There was a second, related issue: none of the Vite configs had an optimizeDeps.include entry for the workspace packages. In a pnpm monorepo, workspace packages are symlinked rather than installed as CommonJS bundles. Vite treats them as source by default, which is great for HMR on actively-developed packages — but for stable generated code like an API client, it means the dev server crawls into the symlinked source on every cold start, paying a repeated resolution cost.
The Fix
Two changes, in one shared config file:
export const SHARED_WATCH_IGNORED = [
"**/node_modules/**",
"**/.git/**",
"**/build/**",
"**/dist/**",
"**/api/target/**", // the smoking gun
"**/.devenv/**",
"**/.pulumi/**",
"**/e2e/test-results/**",
"**/e2e/playwright-report/**",
];
export const SHARED_OPTIMIZE_DEPS_INCLUDE = [
"@hausify/api-client/client.gen",
"@hausify/api-client/sdk.gen",
"@hausify/api-client/@tanstack/react-query.gen",
"@hausify/utils/image-compression",
];Each of the four Vite configs imports these constants and wires them into server.watch.ignored and optimizeDeps.include. Critically, @hausify/ui is not in the prebundle list — it's under active development and I want HMR on it. The prebundle list only covers packages that change rarely during a coding session.
Verifying the Fix
Here's what matters about debugging: the fix isn't done when it seems to work. It's done when the measurements confirm it.
| Metric (one Vite dev server) | Before | After | Delta |
|---|---|---|---|
| Cumulative average CPU | ~240% | 0.0% | — |
| CPU time / wall time | ~50% | ~1.5% | ~30x lower |
DIR file descriptors | 253 | 60 | -76% |
KQUEUE file descriptors | 93 | 13 | -86% |
fs::AfterStat samples in a 2s profile | ~1150 | 0 | eliminated |
The systm file descriptor — the one native fsevents watcher — reappeared in the healthy state. fsevents was never broken. It just couldn't keep up with the volume of events being generated by files that shouldn't have been watched in the first place.
System-wide: load average dropped from 14 to under 3. The fans went quiet. HMR kept working across all four servers.
The Lessons
The asymmetry is the clue. Four near-identical Vite servers, one behaving correctly. The question isn't "what's wrong with Vite" — it's "what's different about the three hot ones." Asymmetries in systems that should be symmetric point directly at the cause.
Profile before you fix. sample on macOS (or perf on Linux) takes seconds and tells you where time actually goes. "It's probably the plugin" is not evidence. A call graph with fs::AfterStat at 54% is evidence.

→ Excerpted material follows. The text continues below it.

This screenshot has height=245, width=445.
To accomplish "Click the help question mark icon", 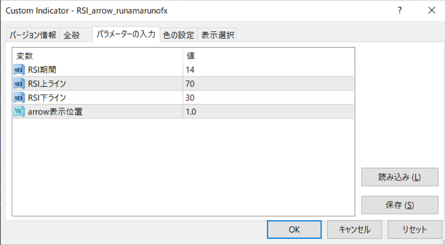I will pos(400,10).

Watchers have blast radius. A file watcher's ignored list isn't a convenience — it's a correctness property. If anything in your build pipeline writes into the watched tree (compiled output, generated code, cache files), the watcher will burn CPU until it's told to stop.
Monorepo symlinks have costs. pnpm workspaces are elegant, but every Vite instance discovers them independently and pays its own resolution bill. optimizeDeps.include for stable workspace packages is the cheap fix.

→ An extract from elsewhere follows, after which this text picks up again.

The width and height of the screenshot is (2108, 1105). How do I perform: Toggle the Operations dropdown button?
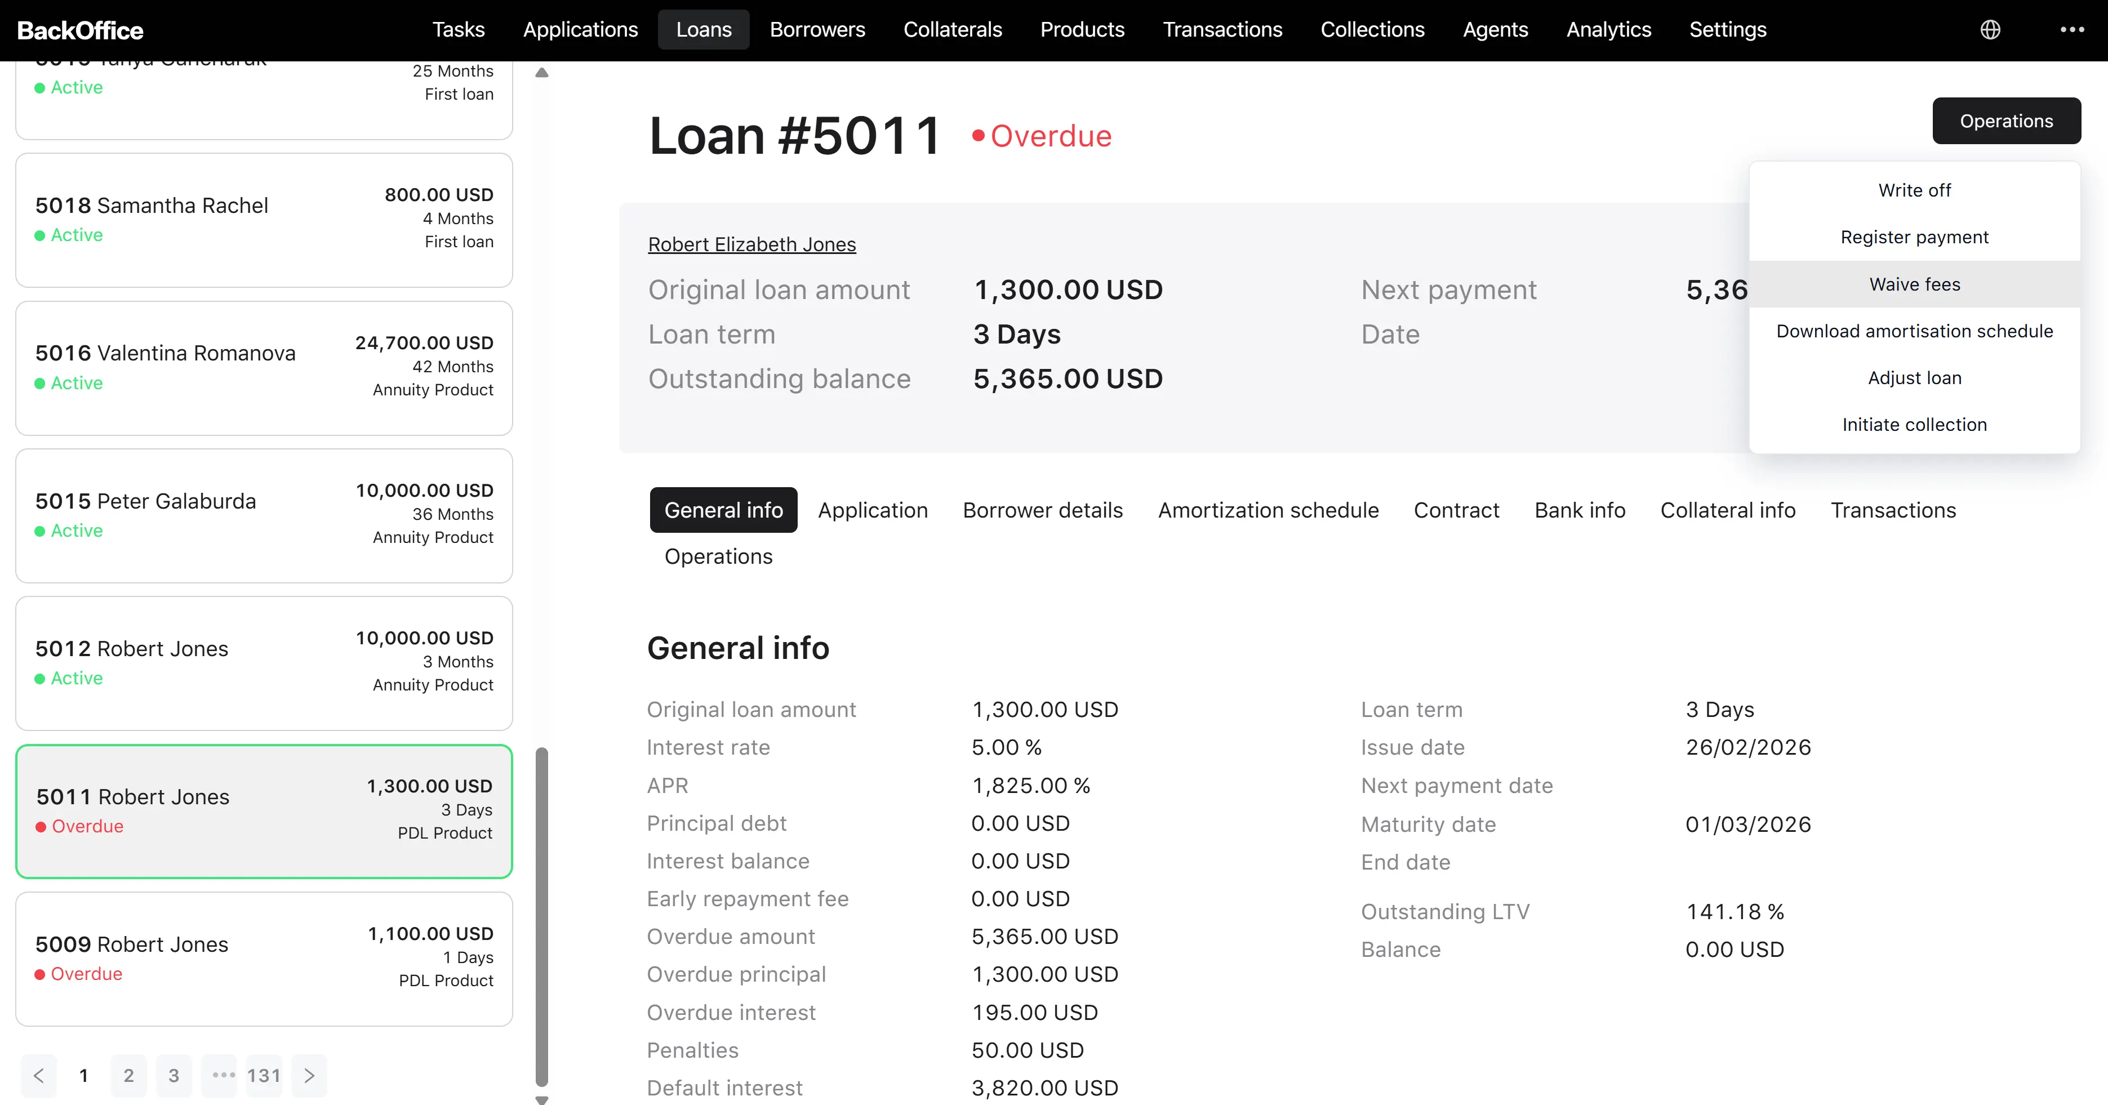point(2007,121)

Agentic debugging works. The entire investigation — from "fans are loud" to "merged fix" — took about thirty minutes of back-and-forth. Not because the agent guessed well, but because the agent ran ps, lsof, sample, read the outputs, formed hypotheses, and tested them against new measurements. The human contribution was mostly "yes, that's the right question to ask next." The machinery of systematic debugging scales beautifully when there's something willing to grind through twelve shell commands in a row without losing the thread.
If your dev server is hot and you don't know why, start with ps and sample. The answer is almost always hiding in the file system.